Back to NDCMS homepage

CRAB Monitoring

To ask CRAB about the status of your jobs, use the following command.

 crab -status (-c crab_directory)

This monitoring webpage gives extensive information about jobs up to a week old:

 http://dashb-cms-job.cern.ch/dashboard/request.py/jobsummary#user=&site=T3_US_NotreDame

There are many options on the left side of the page, which should be fairly self-explanatory. This link [1] has the presets which are generally the most useful.

CONDOR Monitoring

Official documentation of all condor command-line utilities:

 http://www.cs.wisc.edu/condor/manual/v7.0/9_Command_Reference.html

To view the status of all jobs in the condor queue (or for a specific user), use the following command:

 condor_q (username)

Note: if you have submitted jobs from outside ND, condor maps your username to "uscms01".

If you have jobs in the "Idle" state, you can ask condor why they are not running, using the following command:

 condor_q -better {jobID}

This command will give you a list of all the reasons a job can be rejected, and tell you how many of the 600 nodes are rejecting your job for that reason.


It is possible to manually abort your jobs using the following command:

 condor_rm (jobID or username)

However, it is recommended to cancel the jobs via CRAB, because CRAB will often get confused if its jobs suddenly disappear. To abort jobs using CRAB, use:

 crab -kill (job_range or "all")

The memory restriction per node on the condor queue is set to 1 GB by default. This is measured against the virtual memory of the process, meaning once a job's image size (virtual memory) becomes larger than 1 GB it could be idled indefinitely. Many CMSSW jobs tend to accumulate much more virtual memory than physical memory (up to 2x in some cases). This causes jobs to be idled when they don't necessarily need to be. You can change the default 1 GB memory restriction through the command condor_qedit. If you choose to change this value, try to be reasonably sure that your jobs won't be using more than 1 GB of real memory as this could cause problems for the machine the job is running on (including possibly crashing it). In order to change the memory limit, do the following:

1) find the job requirements string for one of your jobs:

> condor_q -l <condor_job_id> | grep Requirements

2) copy the string in quotes that comes after "Requirements = " in the output.

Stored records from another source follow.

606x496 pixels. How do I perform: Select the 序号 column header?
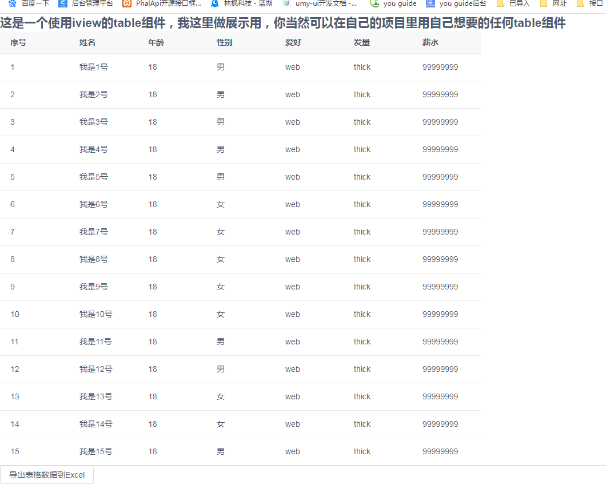pyautogui.click(x=18, y=42)
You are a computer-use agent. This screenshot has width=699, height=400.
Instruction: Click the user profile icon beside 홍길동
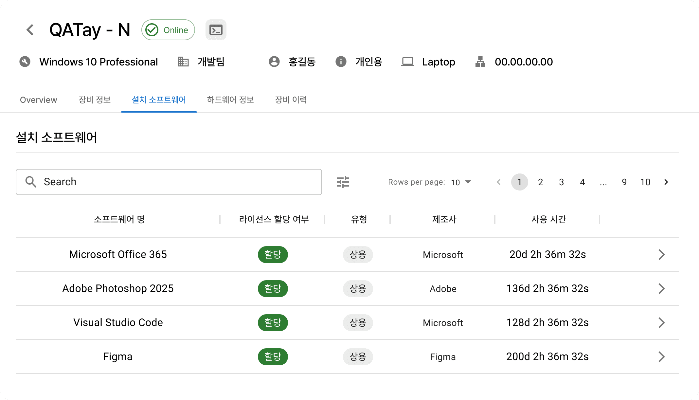(274, 62)
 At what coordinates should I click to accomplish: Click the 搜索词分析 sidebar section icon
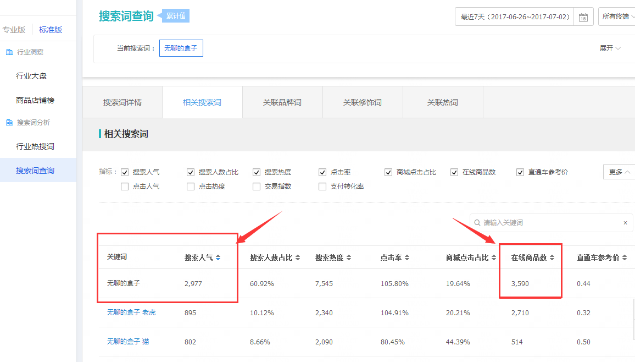[8, 122]
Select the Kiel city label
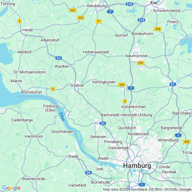This screenshot has width=192, height=192. [154, 3]
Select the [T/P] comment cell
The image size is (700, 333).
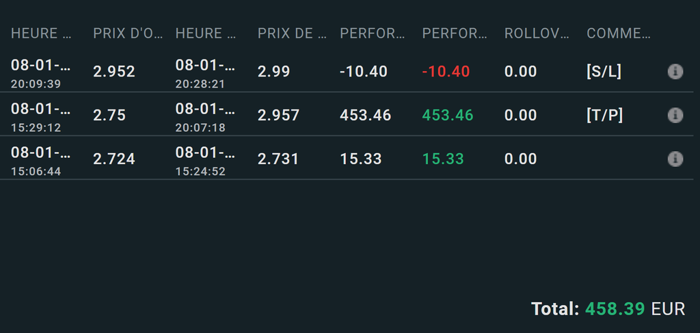(x=604, y=115)
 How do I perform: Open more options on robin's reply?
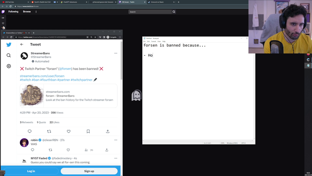[x=116, y=140]
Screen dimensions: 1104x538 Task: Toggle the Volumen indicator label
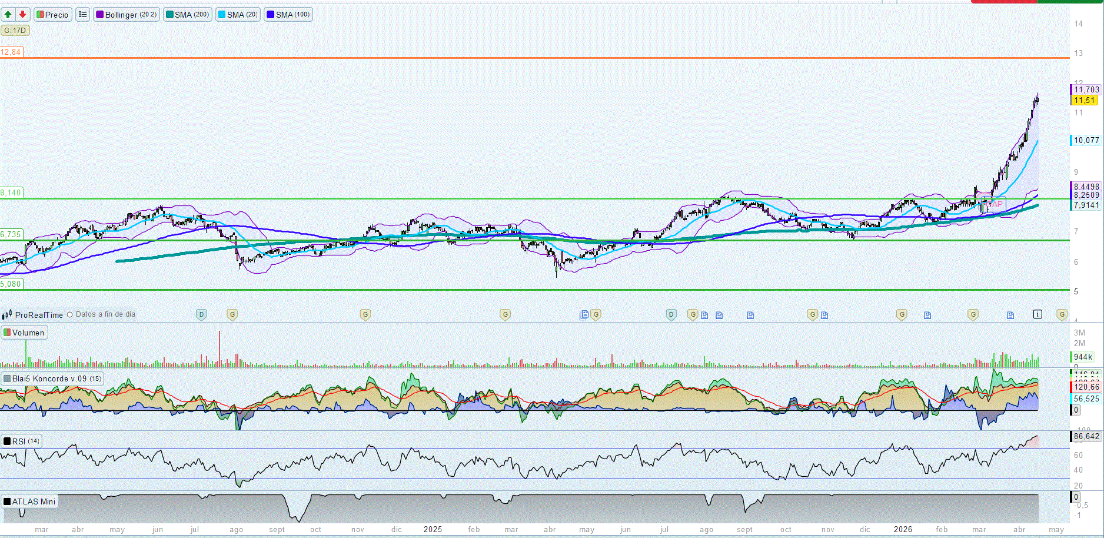[x=24, y=333]
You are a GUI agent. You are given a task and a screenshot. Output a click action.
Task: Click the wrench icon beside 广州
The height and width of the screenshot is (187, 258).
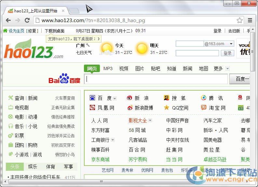[88, 45]
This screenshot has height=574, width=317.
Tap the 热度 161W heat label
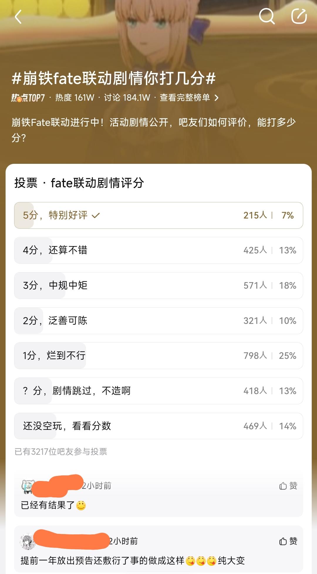coord(75,98)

The requirements string will have an element like

( ( TARGET.Memory * 1024 ) >= ImageSize )

Since we can't edit the value of 'TARGET.Memory', we'll have to change the proportionality factor...from 1024 to, say, 2048.

3) reset the Requirements string for a job or group of jobs, using the old requirements string with the new proportionality factor.

> condor_qedit <user/condor_job_id> Requirements <new_req_string>

Note that since the default string contains double quotation marks (""), you'll need to surround your <new_req_string> with single qoutes (). In addition, if you copy and paste the output from step one, you'll need to remove the space in "> =" to have instead ">=".

Remember that 'condor_qedit' will work on a specific job ID (xxx.y), a job cluster ID (xxx), or a username.